I'm getting back on the Berk build in earnest, and as I come back to it, I'm gathering parts and generally trying to stay one or two steps in front of what I'll need next..

The pics of the dash/steering wheel are for me to reference as I kick around ideas for the interior.. I'm tall and this car is tiny, so it's already been decided for me that I'll be running a 13 (or even 12 inch) steering wheel-- I think I'm going to ditch this stock wheel and run something else altogether..

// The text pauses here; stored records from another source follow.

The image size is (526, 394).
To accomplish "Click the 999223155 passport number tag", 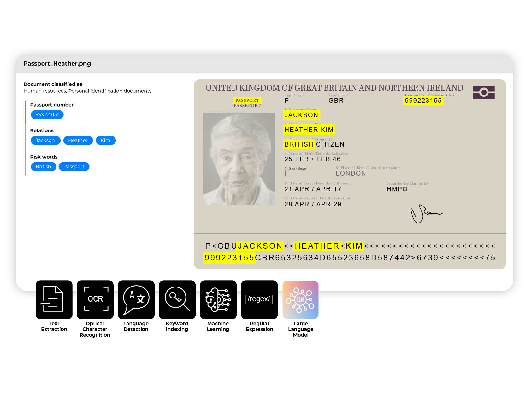I will [47, 114].
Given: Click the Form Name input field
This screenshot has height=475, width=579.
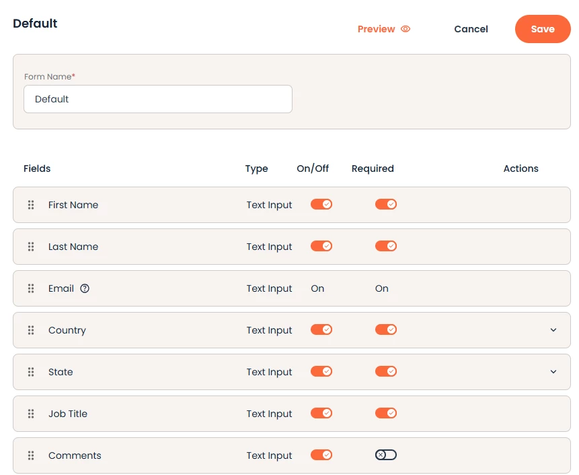Looking at the screenshot, I should pos(158,99).
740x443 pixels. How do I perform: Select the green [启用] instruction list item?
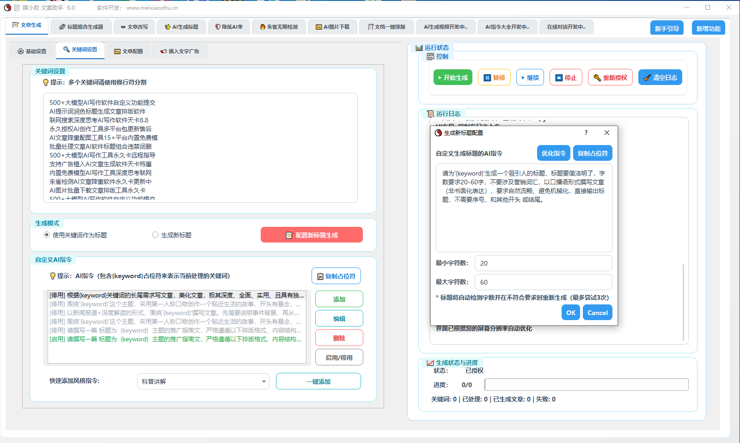click(176, 340)

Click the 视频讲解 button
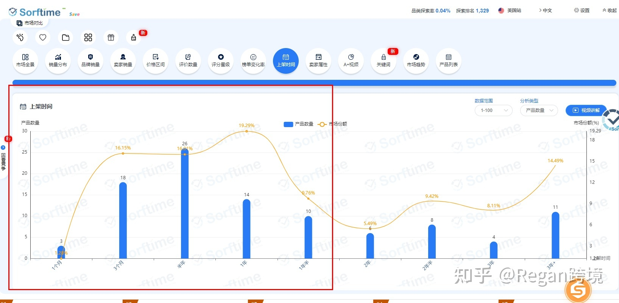[586, 110]
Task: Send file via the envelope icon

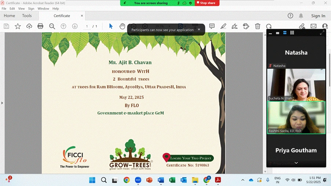Action: coord(313,26)
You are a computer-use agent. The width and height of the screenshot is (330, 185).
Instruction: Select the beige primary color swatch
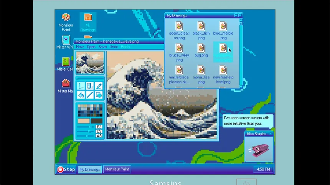83,121
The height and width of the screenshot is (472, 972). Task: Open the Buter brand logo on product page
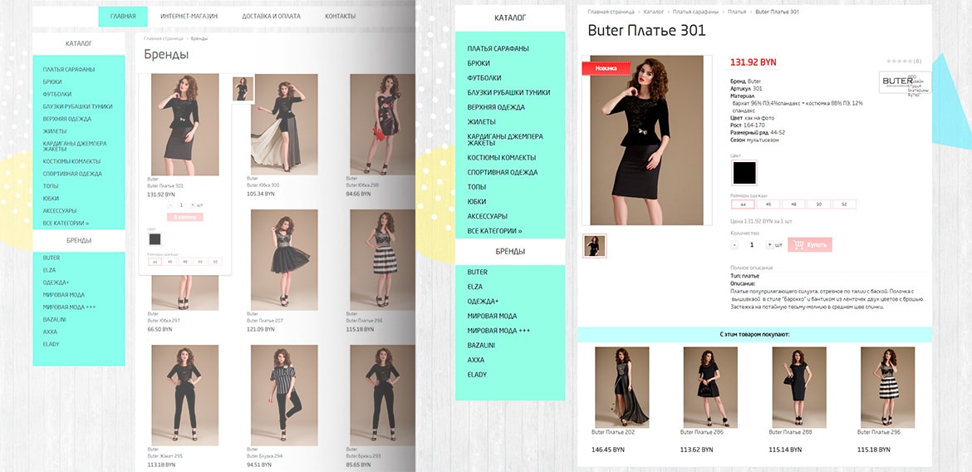point(904,82)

This car will be built as a (somewhat) street legal performance toy, so there will be no creature comforts-- no sound deadening, no radio, nothing that's not essential to it's running (read differently, there will be a conscious effort to keep the weight off and keep the look as bare-bones as possible).. Having said that, I'm thinking of shrinking the the dash and having just one massive tach, and nothing else.. no speedo, no switches, no key, nothing.. When driving a 100hp Berkeley, what else does one need to know except how close one is to the 12k redline :lol:

It will be a cheater look though, as surely I'll have to have a 'hidden' sub panel for needed switches/gauges and such, but I like the idea of just one massive tach being the only thing living in this tiny dash..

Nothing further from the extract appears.